Hello @liushuyu , just to clarify, your request for classic is no longer required, right?

liushuyu · September 25, 2024, 8:36pm

I’m sorry, but the request for classic is still required because the system needs to read C/C++ development files.

jslarraz · October 1, 2024, 8:40am

Hey @liushuyu

So rust-bindgen automatically generates Rust FFI bindings to C (and some C++) libraries. Thus, it clearly needs access to the development files (mainly C/C++ headers).

However, rust-bindgen does not seems to fit very well in any of the supported categories for classic.

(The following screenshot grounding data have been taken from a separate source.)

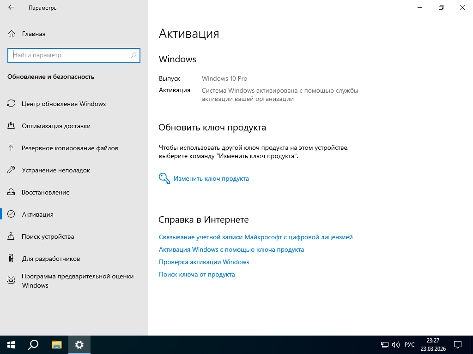Open Резервное копирование файлов section
The height and width of the screenshot is (354, 473).
click(x=70, y=148)
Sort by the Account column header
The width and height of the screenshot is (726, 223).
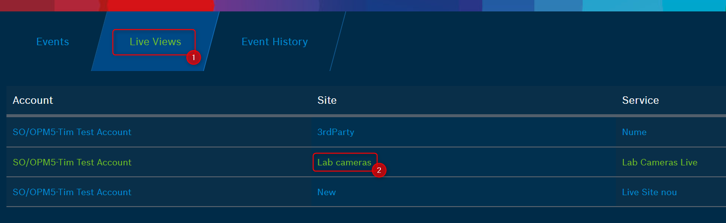[33, 100]
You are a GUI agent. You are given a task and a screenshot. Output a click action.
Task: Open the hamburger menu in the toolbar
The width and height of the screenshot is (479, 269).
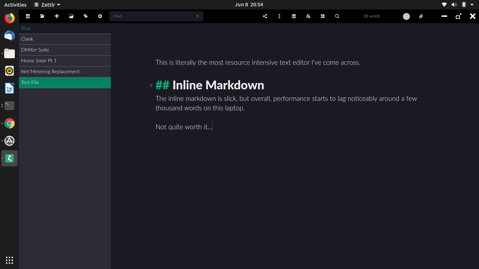[28, 16]
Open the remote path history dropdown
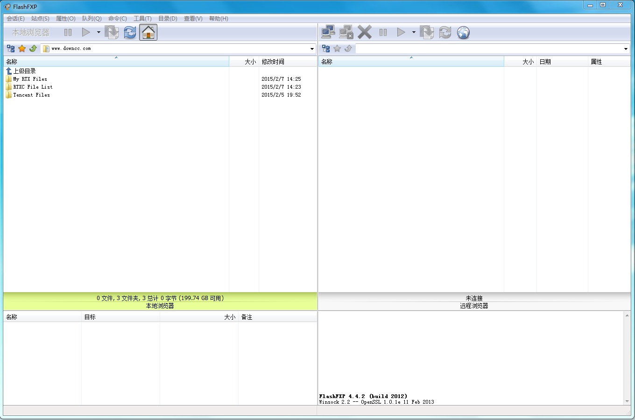The height and width of the screenshot is (420, 635). point(626,49)
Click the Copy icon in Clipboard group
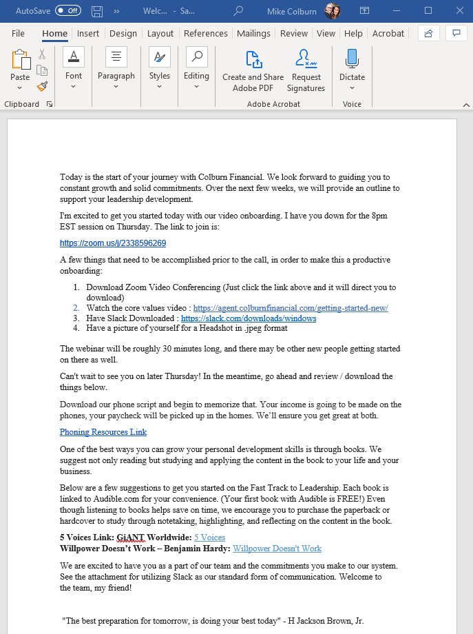Image resolution: width=473 pixels, height=634 pixels. tap(42, 70)
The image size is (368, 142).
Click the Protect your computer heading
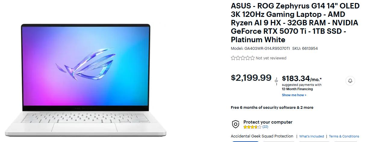pyautogui.click(x=268, y=122)
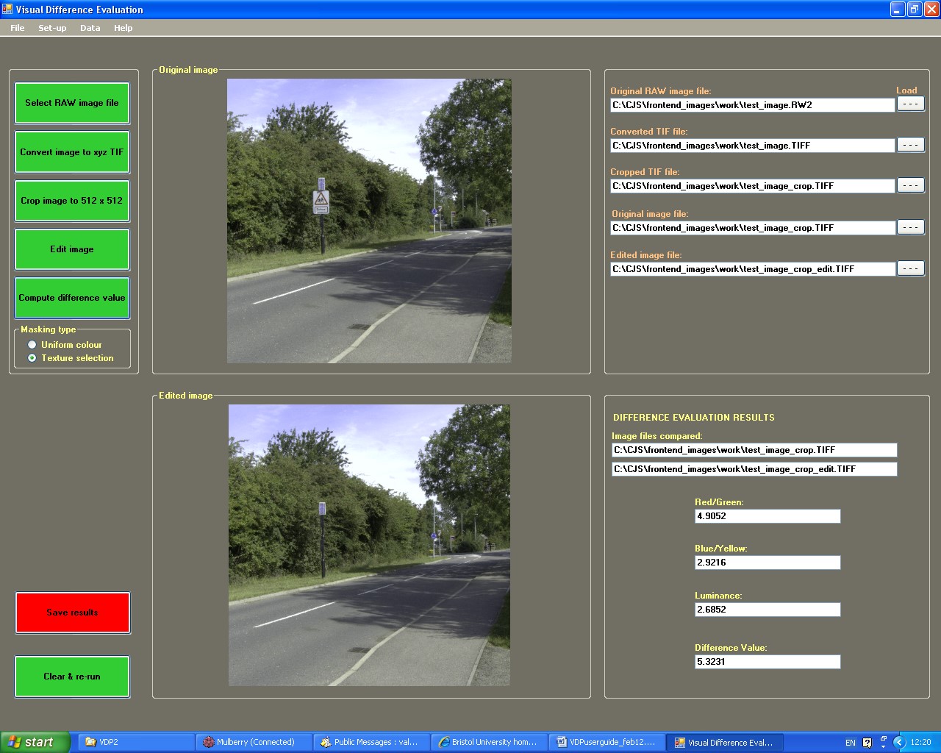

I wonder if access to the required files via system-files (/var/lib/snapd/hostfs/usr/include ) would be more appropriate for this requirement

alexmurray · October 2, 2024, 1:54am

Hmm rust-bindgen feels like a compiler to me… and so would fit in that supported category, right?

liushuyu · October 2, 2024, 2:53am

The issue here is, aside from /usr/include, it might also need to access other locations if the user specified extra include paths (just like clang or GCC). The path might be inside /usr/lib(where we put cross-compilers) if some compile builtin headers are used.

I think rust-bindgen could be classified as a compiler, except it ingests C/C++ sources and outputs Rust source files instead of assembly or binary.

alexmurray · October 2, 2024, 3:46am

A compiler takes inputs and produces outputs - which is what rust-bindgen does.

Also it needs access to system installed headers etc, very much like a traditional C/C++ compiler. So I still think this fits quite clearly into this category. As such, the requirements for classic confinement are understood. I have vetted the publisher. This is now live.

liushuyu · October 2, 2024, 5:03pm

Hi there,

I can see the ppc64el and s390x builds are still in the “pending review” state while the other builds are approved for release. Is this expected?

alexmurray · October 2, 2024, 9:23pm

Apologies, they need to be queued manually and it appears I forgot to do these last two. Done.